Phase two will get even more difficult to predict if it turns out that the polls missed phase one badly. The polls are stale enough to leave room for a major change before Tuesday, which could shift parties’ power heading into coalition negotiations.

The polls could be flawed in addition to outdated. Saltan said that private campaign polling in Israel tends to be better than the publicly released polling, which can vary widely by how people are polled — by landline, cellphone or Internet. Relying too much on any method risks missing parts of the electorate. Batelbe60 has identified what looks like “herding” in the Israeli polls, a phenomenon we’ve spotted in U.S. electoral polls. The polls nonetheless did pretty well in the last two elections. In 2013, Saltan’s model predicted seat counts within one seat of the correct number for most parties.

Saltan isn’t promising great things from his predictions. “It’s not going to be accurate — there are way too many variables,” he said, adding: “And, look, I’m no Nate Silver, right?”

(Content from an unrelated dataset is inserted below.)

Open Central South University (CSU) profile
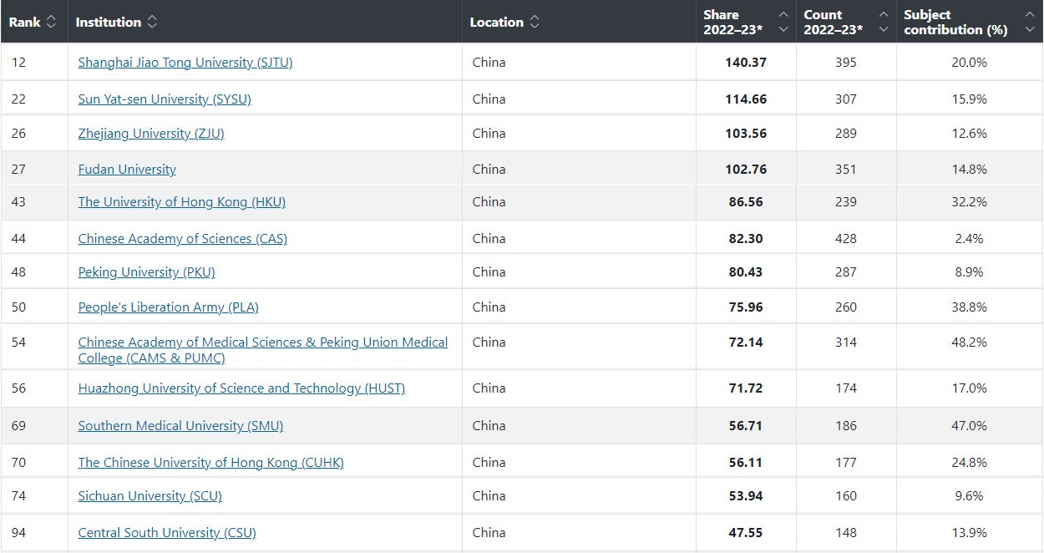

CORRECTION (March 16, 6:24 p.m.): An earlier version of this article incorrectly stated that no party is likely to win a plurality of the 120 seats in the Knesset. No party is likely to win a majority of the seats.

Footnotes

  1. These are 95 percent confidence intervals. Because of rounding, the total is 119 seats. Parties that get at least 3.25 percent of the vote are assigned a number of seats proportional to their number of votes. Candidates take seats in the Knesset based on their order on their parties’ lists and how many seats their parties won.

  2. The name is a play on a principle of Jewish law governing the kashrut of food in which trace, inadvertent amounts of nonkosher items — typically less than one-sixtieth of the total — don’t make the food nonkosher. The term batel b’shishim means negligible. And 60 is half the number of seats in the Knesset. The analysts behind the site translate its name loosely as “Gone in 60 Seats.”

Carl Bialik was FiveThirtyEight’s lead writer for news.

Harry Enten was a senior political writer and analyst for FiveThirtyEight.